Can a company that spent 28 years perfecting B2B SaaS suddenly crack consumer? That’s what Zoho is aiming to do with Arattai. But I can't recall any instance globally of a B2B SaaS company successfully incubating a market-leading pure consumer app!
Arattai went from 3k to 350k signups a day in 72 hours. It’s vying to replace WhatsApp, which operates more like internet infrastructure than a messaging app.
The app isn’t new, just newly viral. It’s topping the charts. But in consumer, virality is vanity. Retention is sanity.
Arattai has matched one-to-one most of WhatsApp’s features. It is slick. The design is broadly minimal. Absolutely no complaints. Though none of my friends who I speak to on a daily basis were on it yet.
The reality is that for consumer apps to hit population scale adoption, it takes years if not decades and hundreds of millions of dollars in burn without a monetization angle in sight.
Zoho cracked B2B by being patient, bootstrapped, frugal and methodical. Once the initial momentum fades, it has to contend with the fact that the app now with millions of users and that does not make money requires its own resources. Facebook, the cash machine, is supporting Threads. Can Zoho do the same for Arattai?

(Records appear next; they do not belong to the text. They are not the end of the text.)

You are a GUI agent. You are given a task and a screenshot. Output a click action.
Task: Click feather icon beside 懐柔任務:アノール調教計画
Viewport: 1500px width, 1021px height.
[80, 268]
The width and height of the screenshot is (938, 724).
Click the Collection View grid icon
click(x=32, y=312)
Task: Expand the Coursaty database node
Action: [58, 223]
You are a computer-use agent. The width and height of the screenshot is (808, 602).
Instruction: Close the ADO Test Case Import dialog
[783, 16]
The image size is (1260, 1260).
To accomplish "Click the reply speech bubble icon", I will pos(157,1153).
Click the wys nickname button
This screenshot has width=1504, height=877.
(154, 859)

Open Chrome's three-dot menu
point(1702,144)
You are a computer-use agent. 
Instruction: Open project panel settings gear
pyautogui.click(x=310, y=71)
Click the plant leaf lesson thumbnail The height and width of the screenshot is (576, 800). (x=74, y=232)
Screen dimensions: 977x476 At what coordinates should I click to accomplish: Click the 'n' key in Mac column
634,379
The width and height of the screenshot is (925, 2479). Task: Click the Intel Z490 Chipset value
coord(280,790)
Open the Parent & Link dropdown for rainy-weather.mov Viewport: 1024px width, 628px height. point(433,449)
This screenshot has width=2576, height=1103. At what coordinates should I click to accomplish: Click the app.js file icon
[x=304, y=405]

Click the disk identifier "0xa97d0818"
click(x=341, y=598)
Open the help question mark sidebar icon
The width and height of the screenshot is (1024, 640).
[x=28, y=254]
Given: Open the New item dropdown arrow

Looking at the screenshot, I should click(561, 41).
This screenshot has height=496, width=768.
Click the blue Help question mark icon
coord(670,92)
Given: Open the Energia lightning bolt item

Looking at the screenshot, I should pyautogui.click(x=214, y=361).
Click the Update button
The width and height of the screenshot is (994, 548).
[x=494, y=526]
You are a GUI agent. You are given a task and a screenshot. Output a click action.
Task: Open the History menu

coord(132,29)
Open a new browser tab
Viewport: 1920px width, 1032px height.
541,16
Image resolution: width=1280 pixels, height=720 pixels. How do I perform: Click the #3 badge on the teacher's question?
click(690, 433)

It definitely helps that Zoho is privately owned so they can selectively in national interest choose to tread a different path with Arattai now that they are in consumer territory. They don't have a need to go public or raise venture funding. They’re financially very strong, and made almost ₹3,000 crore in net profit in FY23.
The real test isn't whether Zoho can compete with WhatsApp. It's whether they can compete with themselves. Zoho built an empire by counting every rupee. Now they need to learn how to burn them.